Random seed management in MLOps - Time & Space Complexity
When managing random seeds in machine learning pipelines, it's important to understand how the time to set or use seeds grows as the number of operations increases.
We want to know how the cost changes when we repeat random operations with seed control.
Analyze the time complexity of the following code snippet.
import random
for i in range(n):
random.seed(i)
value = random.random()
# use value in pipeline
This code sets a new random seed and generates a random number for each iteration up to n.
Identify the loops, recursion, array traversals that repeat.
- Primary operation: Loop running from 0 to n-1.
- How many times: Exactly n times, each time setting a seed and generating one random number.
Each iteration does a fixed amount of work: setting a seed and generating one number.
| Input Size (n) | Approx. Operations |
|---|---|
| 10 | 10 seed sets + 10 random generations |
| 100 | 100 seed sets + 100 random generations |
| 1000 | 1000 seed sets + 1000 random generations |
Pattern observation: The total work grows directly in proportion to n, doubling n doubles the work.
Time Complexity: O(n)
This means the time to run this code grows linearly as the number of iterations increases.

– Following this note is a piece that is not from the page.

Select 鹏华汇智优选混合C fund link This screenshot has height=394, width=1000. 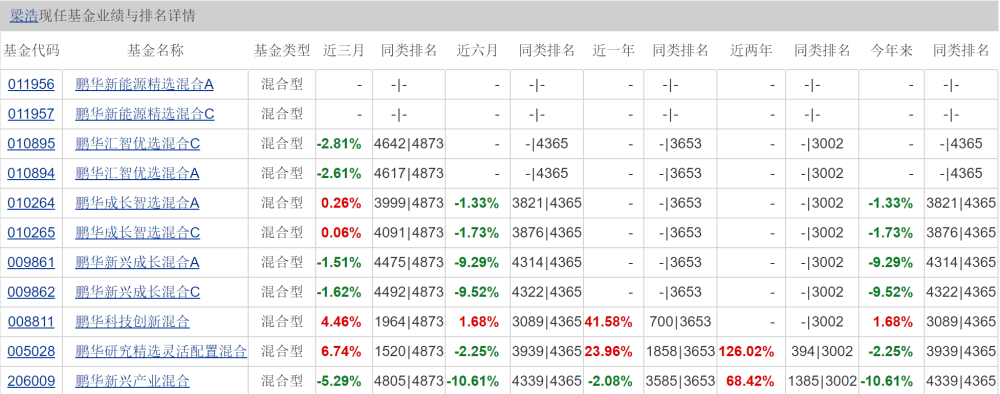click(x=137, y=143)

[X] Wrong: "Setting the random seed once at the start will make all iterations equally random and fast."
[OK] Correct: Each iteration here resets the seed, so the cost happens every time. Setting the seed once would not repeat this cost each iteration.
Understanding how repeated seed setting affects runtime helps you reason about reproducibility and performance in machine learning workflows.
"What if we set the random seed only once before the loop? How would the time complexity change?"